Volumetric Brushstroke Pipeline
- Calibrate all sensors into the world frame.
- Ingest timestamped observations into ring buffers.
- Estimate tracks and confidence.
- Convert tracks/surfaces/sources into semantic claims.
- Lower claims into brush packets under budget.
- Render brush packets as anisotropic camera-facing or view-stable volumetric splats.
- Project Kiyo RGB onto brush packets using camera poses.
- Feed virtual camera/listener pose into the ambisonic renderer.

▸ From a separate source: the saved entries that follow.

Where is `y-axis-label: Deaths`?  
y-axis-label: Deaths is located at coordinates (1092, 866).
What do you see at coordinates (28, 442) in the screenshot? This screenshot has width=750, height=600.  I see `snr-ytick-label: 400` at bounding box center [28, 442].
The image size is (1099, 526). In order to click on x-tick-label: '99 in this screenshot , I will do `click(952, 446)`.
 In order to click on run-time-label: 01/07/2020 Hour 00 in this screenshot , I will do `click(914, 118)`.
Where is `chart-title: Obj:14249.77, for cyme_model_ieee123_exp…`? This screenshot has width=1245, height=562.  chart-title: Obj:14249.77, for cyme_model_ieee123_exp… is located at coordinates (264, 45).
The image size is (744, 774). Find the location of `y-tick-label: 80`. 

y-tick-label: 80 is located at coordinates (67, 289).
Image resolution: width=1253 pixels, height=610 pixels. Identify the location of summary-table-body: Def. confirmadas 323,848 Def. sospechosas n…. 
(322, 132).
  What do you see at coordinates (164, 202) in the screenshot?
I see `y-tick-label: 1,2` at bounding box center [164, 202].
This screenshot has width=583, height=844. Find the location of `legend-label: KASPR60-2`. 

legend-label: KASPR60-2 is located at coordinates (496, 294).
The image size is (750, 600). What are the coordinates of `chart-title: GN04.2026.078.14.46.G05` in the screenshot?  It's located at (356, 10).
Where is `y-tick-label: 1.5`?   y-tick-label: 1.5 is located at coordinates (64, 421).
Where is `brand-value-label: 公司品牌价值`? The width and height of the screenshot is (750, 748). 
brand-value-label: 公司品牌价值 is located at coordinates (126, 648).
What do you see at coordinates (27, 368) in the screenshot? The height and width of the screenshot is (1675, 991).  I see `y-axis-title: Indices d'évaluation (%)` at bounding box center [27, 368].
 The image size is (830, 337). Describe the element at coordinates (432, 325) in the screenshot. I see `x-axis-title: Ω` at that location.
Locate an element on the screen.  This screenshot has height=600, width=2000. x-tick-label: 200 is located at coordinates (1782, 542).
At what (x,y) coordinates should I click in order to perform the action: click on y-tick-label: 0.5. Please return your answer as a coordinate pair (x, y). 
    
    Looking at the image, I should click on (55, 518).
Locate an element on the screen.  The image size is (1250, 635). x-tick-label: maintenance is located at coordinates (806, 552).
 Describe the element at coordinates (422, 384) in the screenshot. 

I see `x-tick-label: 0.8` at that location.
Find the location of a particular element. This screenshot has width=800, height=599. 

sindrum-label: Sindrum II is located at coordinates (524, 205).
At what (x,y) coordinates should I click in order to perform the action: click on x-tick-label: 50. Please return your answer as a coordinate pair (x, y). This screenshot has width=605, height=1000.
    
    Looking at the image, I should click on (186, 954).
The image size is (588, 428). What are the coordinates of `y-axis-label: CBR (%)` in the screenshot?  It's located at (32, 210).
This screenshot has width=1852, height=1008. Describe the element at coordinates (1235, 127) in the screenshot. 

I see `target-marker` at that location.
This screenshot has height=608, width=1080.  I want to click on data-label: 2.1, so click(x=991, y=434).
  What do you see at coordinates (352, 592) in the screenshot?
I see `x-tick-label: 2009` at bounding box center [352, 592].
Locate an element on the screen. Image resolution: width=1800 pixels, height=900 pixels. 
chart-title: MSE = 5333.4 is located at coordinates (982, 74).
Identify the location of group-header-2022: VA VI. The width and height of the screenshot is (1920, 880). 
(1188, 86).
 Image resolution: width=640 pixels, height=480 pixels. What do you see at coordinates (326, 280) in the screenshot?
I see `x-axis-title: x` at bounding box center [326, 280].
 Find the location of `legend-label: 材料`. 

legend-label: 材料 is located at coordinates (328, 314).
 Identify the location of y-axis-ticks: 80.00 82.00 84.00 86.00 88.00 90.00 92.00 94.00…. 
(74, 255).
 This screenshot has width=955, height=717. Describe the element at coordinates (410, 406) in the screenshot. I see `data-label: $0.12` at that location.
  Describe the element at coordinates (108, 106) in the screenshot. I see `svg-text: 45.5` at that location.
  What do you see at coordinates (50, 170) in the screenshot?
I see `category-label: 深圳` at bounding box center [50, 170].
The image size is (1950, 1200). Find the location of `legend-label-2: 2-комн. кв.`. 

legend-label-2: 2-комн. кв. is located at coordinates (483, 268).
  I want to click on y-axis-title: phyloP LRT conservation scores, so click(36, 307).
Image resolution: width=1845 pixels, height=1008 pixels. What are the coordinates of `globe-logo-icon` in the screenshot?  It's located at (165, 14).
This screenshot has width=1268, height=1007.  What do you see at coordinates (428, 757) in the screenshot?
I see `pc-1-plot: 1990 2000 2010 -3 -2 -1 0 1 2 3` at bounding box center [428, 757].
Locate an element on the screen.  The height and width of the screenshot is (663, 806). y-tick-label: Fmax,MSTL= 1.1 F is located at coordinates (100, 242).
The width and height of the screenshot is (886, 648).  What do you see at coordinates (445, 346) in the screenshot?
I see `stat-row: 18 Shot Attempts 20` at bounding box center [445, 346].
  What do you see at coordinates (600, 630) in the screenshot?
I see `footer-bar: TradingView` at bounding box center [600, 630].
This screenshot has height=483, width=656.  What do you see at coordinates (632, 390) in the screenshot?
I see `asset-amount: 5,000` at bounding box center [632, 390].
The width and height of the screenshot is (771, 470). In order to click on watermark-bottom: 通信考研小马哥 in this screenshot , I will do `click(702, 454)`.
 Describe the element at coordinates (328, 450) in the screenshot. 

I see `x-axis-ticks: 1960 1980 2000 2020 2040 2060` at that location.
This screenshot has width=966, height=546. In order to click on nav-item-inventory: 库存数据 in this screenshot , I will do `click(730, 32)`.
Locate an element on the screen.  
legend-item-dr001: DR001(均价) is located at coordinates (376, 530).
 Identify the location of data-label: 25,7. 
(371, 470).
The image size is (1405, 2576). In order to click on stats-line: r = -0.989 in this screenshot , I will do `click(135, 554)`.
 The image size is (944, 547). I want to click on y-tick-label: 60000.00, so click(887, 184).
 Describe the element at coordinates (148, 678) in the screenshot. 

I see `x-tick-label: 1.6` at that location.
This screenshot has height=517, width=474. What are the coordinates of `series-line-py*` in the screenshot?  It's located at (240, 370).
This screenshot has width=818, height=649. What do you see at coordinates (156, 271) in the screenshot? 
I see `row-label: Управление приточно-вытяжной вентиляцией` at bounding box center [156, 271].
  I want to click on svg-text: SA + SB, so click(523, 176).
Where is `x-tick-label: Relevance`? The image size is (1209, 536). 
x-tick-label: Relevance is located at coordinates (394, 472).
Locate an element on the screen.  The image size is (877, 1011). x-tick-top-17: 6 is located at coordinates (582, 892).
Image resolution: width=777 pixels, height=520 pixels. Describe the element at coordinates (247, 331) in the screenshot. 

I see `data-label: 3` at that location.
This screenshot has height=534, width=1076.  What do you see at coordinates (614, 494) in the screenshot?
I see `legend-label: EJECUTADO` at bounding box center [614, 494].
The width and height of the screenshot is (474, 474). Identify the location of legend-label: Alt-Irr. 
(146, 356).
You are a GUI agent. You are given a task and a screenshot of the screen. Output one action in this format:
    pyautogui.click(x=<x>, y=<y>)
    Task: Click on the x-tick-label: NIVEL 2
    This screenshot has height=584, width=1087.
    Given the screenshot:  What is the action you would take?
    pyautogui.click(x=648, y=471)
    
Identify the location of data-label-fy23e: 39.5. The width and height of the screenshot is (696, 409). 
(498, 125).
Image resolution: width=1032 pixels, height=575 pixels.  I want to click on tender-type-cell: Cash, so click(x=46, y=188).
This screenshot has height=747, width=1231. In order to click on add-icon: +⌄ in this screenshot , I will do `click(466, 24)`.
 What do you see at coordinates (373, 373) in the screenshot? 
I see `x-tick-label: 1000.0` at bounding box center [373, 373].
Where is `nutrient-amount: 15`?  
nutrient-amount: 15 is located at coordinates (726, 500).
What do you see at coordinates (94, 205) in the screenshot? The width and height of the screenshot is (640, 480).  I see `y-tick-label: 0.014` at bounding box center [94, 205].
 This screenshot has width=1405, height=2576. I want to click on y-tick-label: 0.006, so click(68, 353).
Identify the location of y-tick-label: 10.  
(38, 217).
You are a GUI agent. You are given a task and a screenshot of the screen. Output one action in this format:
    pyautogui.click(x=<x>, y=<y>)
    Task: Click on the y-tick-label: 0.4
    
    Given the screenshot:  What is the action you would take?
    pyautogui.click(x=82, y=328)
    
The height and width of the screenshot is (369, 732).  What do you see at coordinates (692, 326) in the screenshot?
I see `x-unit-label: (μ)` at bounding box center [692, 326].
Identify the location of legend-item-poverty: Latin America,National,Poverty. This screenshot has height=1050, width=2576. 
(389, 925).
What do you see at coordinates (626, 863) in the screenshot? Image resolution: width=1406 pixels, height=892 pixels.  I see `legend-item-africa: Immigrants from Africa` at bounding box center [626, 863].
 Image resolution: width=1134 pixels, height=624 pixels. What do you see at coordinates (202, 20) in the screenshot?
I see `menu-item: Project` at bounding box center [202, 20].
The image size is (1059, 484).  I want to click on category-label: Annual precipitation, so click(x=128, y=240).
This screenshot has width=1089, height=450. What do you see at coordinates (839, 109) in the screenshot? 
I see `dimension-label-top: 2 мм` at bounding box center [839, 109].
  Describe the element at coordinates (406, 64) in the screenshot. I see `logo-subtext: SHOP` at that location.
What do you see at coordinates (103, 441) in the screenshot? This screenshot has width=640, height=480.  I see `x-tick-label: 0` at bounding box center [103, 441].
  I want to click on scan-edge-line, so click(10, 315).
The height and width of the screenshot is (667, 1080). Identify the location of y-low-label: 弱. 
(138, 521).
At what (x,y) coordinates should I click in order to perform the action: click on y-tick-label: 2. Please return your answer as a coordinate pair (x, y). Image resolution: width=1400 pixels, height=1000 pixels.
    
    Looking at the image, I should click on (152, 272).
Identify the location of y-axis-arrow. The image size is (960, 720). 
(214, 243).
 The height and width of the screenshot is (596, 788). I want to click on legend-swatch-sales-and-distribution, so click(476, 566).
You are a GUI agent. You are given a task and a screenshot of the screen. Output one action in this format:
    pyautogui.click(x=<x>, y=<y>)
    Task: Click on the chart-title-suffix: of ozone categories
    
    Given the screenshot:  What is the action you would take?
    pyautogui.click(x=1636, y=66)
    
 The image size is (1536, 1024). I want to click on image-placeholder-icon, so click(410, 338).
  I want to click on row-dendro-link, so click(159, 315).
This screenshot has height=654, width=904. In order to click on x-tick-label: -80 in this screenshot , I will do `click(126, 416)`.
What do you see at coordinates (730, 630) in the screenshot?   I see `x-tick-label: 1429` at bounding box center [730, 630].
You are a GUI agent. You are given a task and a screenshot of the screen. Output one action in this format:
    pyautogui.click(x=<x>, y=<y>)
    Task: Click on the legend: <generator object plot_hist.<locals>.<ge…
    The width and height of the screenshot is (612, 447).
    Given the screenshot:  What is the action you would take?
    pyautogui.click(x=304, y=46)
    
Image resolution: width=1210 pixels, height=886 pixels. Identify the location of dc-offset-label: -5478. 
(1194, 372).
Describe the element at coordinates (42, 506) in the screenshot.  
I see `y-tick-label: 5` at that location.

The first renderer can be points/surfels with fat translucent strokes. A proper Dreams-like look can then add:
- anisotropic ellipsoid splats
- temporal stroke trails
- stroke clustering by domain
- RGB projection and confidence blending
- procedural texture/noise in stroke-local coordinates
- LOD summaries for distant or stale tracks
Audio Coupling
The visual camera pose should define or link to the audio listener pose:
- yaw/pitch/roll rotates the ambisonic scene
- translation changes source distances, occlusion candidates, and room response estimates
- tracked props can drive synth patch positions
- visible speaker/mic locations constrain playback and capture calibration
Do not make the ambisonic renderer read brush packets. It should read world claims: sources, listener pose, speaker/mic transforms, and confidence. Brush packets are how those claims are seen, not what they are.
First Slice
Build the minimum machine that proves the spine:
- Enumerate the two PS3 Eyes, two Kiyos, and LeapUVC mode.
- Calibrate camera intrinsics/extrinsics.
- Track one visible marker in at least two cameras.
- Triangulate a world-space point with confidence.
- Render that point as a volumetric brushstroke with a stable key.
- Move the virtual camera and verify visual parallax.
- Bind that same point to a mono synth source and verify ambisonic position changes with listener pose.
Only after that should RGB projection, dense splats, and dynamic point-cloud beauty work begin.
Cut Line
Cut any design where:
- Gaussian/brush packets become the source of truth.
- Leap, PS3 Eyes, and Kiyos each maintain separate private coordinate systems.
- camera-attached microphones are treated as synchronized because they are physically attached.
- the renderer owns calibration.
- ambisonics reads rendered geometry instead of semantic world claims.
Pretty volumetric paint is allowed. Pretty volumetric paint with no ownership model is just smoke with a GPU budget.